The finding that native T1 reflects the myocardial vasodilator state led to the realization that stress would also affect ECV [41], with early evidence showing a moderate-strength correlation between ∆T1 (change for native T1) and the change of ECV between rest and stress, respectively [50]. The authors attributed the increase of the extra-cellular volume fraction between rest and hyperemia to an increase of myocardial blood volume, which contributes to the extra-cellular volume fraction. Any discussion of such points needs caution, as the simple two-compartmental blood model in Fig. 7 represents a drastic simplification, and the interpretation of ECV generally neglects the recognized dependencies of hematocrit [51], and vascular reactivity [52] on the vessel-size.

Synthetic ECV

An estimation of ECV based on Eq. (4) requires that the blood hematocrit be known. Though the administration of contrast already creates the need for intravenous access, obtaining a blood sample and determining hematocrit (Hct) imposes an additional burden. An alternative approach, proposed by Treibel et al. [33] is based on estimating Hct from the pre-contrast T1 of arterial blood.

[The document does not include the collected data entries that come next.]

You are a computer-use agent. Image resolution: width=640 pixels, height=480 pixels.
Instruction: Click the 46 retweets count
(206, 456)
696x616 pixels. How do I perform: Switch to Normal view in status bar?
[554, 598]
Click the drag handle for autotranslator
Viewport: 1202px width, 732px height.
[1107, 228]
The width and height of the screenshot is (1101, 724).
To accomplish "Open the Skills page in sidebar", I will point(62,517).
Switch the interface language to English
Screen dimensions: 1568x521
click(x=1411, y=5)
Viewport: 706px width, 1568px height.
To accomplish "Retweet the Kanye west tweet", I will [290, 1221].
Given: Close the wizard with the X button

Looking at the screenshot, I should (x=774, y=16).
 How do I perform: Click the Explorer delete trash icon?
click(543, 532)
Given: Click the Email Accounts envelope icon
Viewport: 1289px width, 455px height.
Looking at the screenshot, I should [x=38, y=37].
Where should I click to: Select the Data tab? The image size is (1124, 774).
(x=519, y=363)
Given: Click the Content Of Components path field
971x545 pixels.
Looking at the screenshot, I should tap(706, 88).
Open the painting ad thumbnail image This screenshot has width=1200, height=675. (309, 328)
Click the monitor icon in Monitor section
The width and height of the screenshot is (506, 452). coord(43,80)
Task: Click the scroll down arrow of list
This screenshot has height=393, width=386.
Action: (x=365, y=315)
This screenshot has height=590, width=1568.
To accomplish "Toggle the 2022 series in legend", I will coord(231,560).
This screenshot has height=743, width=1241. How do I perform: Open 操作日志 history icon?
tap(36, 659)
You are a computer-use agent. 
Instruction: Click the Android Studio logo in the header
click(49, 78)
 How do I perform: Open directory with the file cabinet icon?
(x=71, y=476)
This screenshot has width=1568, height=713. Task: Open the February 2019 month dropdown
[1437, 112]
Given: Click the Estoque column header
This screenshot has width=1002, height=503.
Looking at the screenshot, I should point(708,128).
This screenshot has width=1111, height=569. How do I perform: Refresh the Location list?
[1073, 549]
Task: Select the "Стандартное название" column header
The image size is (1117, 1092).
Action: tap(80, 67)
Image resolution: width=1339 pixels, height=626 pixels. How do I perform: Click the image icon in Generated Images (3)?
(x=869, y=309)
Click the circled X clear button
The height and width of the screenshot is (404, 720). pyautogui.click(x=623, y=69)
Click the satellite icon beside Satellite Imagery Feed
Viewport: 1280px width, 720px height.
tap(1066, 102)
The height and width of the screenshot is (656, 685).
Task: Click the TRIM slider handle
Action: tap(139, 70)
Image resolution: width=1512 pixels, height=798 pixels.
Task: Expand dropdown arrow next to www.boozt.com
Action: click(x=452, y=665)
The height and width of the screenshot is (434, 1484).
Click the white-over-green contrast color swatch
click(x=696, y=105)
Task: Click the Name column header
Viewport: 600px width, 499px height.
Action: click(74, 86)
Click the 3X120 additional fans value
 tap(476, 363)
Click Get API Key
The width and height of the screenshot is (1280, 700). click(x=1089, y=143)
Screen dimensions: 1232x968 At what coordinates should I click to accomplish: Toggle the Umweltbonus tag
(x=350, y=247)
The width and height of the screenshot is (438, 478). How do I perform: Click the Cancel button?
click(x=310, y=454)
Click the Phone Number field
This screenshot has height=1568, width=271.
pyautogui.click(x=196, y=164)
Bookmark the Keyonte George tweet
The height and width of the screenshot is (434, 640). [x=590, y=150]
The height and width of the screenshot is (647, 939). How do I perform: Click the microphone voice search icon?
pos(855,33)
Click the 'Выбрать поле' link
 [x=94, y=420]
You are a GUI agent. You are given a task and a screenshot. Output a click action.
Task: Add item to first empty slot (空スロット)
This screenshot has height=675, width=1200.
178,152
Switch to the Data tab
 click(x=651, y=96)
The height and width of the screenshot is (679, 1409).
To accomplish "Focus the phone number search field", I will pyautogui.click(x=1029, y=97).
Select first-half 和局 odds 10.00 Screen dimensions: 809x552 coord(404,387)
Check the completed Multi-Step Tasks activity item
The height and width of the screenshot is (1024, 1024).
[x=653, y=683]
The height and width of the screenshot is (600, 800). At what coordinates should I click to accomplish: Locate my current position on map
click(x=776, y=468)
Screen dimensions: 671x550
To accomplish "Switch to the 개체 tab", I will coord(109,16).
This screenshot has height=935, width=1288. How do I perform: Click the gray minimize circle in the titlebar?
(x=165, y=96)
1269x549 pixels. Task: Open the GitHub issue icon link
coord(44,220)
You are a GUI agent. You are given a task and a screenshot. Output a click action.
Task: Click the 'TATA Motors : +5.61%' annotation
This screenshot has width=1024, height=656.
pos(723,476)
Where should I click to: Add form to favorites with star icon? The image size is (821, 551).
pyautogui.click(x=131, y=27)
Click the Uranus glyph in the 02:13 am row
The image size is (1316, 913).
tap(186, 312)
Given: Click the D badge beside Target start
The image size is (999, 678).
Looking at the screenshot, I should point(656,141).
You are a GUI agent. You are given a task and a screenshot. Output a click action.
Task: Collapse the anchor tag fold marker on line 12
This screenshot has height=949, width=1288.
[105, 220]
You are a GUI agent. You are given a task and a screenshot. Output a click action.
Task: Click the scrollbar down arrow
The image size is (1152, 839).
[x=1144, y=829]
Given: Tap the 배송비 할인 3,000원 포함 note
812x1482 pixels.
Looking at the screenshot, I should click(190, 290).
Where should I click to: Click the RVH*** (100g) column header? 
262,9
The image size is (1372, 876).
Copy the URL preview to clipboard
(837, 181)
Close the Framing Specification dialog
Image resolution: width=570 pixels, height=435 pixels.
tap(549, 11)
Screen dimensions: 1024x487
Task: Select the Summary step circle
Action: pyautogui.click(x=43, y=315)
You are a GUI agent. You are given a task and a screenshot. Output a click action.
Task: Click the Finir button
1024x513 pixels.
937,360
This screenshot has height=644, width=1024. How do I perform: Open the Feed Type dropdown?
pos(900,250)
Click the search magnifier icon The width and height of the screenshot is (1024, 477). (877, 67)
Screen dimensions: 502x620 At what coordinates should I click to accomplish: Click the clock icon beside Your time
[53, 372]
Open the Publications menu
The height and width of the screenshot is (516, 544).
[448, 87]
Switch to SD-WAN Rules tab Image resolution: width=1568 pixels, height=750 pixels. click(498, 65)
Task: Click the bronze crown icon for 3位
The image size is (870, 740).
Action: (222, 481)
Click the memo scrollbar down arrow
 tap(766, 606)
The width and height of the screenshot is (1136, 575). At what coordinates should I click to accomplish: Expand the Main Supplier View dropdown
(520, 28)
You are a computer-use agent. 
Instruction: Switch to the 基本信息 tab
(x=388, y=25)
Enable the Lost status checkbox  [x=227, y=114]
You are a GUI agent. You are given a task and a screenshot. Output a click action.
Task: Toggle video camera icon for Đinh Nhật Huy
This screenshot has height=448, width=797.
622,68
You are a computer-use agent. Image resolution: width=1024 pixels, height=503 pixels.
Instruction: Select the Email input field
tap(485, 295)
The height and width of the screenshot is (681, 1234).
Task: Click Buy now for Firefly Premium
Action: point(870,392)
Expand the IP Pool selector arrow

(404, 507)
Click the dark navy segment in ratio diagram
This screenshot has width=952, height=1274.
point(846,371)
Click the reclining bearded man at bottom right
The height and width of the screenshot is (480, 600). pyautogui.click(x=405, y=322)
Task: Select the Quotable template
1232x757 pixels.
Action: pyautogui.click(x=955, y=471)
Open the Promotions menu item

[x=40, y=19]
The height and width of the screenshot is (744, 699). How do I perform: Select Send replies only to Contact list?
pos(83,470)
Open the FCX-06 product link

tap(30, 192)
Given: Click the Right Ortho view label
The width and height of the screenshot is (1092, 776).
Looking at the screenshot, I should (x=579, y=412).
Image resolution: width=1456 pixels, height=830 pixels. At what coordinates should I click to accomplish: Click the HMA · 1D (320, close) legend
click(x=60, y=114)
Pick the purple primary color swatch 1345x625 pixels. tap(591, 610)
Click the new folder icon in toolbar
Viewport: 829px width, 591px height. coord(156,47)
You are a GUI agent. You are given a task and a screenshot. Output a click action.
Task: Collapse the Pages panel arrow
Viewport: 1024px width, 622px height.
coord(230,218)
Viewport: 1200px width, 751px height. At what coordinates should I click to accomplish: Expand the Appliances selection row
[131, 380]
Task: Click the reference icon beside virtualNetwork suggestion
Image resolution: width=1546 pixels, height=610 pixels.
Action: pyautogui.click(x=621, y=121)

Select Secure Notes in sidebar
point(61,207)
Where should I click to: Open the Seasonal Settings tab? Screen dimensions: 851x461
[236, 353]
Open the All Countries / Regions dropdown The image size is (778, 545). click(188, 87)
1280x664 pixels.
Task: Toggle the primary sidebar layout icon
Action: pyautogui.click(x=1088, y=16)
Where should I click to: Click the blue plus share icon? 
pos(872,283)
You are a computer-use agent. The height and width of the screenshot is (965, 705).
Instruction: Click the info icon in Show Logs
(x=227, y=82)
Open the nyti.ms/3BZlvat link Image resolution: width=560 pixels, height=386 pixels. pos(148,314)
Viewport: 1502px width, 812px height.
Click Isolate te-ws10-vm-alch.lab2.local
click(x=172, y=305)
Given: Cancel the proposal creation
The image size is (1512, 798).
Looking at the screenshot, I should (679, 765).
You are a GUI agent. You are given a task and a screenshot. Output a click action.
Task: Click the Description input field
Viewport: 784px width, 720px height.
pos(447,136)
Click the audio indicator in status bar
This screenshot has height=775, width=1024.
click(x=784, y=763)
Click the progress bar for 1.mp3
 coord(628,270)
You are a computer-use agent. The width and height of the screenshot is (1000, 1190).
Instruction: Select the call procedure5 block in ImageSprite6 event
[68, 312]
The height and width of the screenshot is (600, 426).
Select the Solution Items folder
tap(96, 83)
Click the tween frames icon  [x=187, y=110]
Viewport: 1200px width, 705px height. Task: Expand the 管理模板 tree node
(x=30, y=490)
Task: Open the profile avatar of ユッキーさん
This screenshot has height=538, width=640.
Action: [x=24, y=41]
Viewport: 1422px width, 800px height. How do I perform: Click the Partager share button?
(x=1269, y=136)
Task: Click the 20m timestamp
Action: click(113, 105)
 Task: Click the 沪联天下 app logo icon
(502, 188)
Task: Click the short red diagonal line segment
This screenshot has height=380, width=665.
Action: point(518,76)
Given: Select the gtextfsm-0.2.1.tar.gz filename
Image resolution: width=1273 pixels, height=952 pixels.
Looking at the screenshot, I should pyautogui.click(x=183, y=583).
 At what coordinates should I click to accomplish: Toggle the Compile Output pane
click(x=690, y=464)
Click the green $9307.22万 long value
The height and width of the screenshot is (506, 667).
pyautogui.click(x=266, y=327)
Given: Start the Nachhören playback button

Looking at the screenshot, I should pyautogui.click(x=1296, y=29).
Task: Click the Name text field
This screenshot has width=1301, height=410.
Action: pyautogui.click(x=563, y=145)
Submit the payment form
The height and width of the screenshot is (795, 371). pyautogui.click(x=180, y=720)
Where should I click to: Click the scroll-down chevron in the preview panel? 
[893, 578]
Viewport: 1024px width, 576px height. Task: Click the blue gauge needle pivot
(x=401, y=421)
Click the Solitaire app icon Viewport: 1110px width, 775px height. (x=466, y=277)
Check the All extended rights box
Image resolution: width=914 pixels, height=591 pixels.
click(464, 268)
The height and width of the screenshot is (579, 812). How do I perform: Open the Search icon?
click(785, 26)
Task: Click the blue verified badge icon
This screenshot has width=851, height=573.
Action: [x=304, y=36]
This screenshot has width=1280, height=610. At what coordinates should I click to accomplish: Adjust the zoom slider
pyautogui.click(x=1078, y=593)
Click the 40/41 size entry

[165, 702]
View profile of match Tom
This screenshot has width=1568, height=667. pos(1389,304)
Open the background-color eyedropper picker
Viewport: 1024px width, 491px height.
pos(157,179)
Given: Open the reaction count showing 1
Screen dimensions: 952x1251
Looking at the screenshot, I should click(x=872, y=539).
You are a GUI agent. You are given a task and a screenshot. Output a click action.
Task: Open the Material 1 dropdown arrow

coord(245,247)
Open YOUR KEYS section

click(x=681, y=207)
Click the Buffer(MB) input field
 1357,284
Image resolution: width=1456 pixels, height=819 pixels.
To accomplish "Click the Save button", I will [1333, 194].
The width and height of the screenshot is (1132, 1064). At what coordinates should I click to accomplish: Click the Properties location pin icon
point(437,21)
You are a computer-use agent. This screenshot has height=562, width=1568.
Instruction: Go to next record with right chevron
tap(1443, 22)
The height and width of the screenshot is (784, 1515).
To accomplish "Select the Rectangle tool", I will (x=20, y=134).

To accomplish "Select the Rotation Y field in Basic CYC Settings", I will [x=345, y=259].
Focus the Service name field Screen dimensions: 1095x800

In a two-compartment model with fast exchange of water between plasma and cytoplasm, the R1 of the whole blood can be described as weighted average of the R1’s for erythrocytes and plasma, where the erythrocyte fraction is a function of the blood hematocrit [53]. The resulting relationship between blood R 1 and Hct is well approximated by a linear equation: R 1  = a·Hct + b, where a and b are empirical constants that vary by field strength and sequence type [53]. Treibel et al. inverted this relationship and used it to predict Hct from the measured native blood R1. The estimate of ECV obtained with this blood-T1-based estimate of Hct is now commonly referred to as “synthetic ECV”. Treibel et al. found that synthetic ECV correlates well with conventional ECV, without introducing a bias. The calibration equations derived by Treibel et al. for T1 measurements with MOLLI and shMOLLI at 1.5 T also predict the observed differences of ~100 ms in T1 between male and female adults [54] using average hematocrits of 0.41 and 0.38 respectively. As a note of caution, it should be pointed out that different equations are presented in this work for two selected MOLLI variants (Siemens MOLLI and ShMOLLI). Indeed, slight variations between MOLLI techniques may be a reason why recent small independent validations show relatively poor performance for the individual Hct estimates, even though average Hct and ECV are less affected [55,56,57,58].

Summary and conclusions

Myocardial T1 mapping has emerged in the last few years as a powerful approach to myocardial tissue characterization. Native T1 and myocardial ECV have been validated as robust biomarkers in numerous cardiac pathologies, and may provide unique advantages for non-invasive therapy monitoring. This overview includes a summary of pitfalls and gaps in the understanding of the physical and physiological mechanisms underlying the interpretation and accuracy of any practical measurement. Still, the lack of a comprehensive pathophysiological mechanistic framework should not be considered a barrier to the ongoing clinical translation of selected methods positively validated for their sensitivity to disease.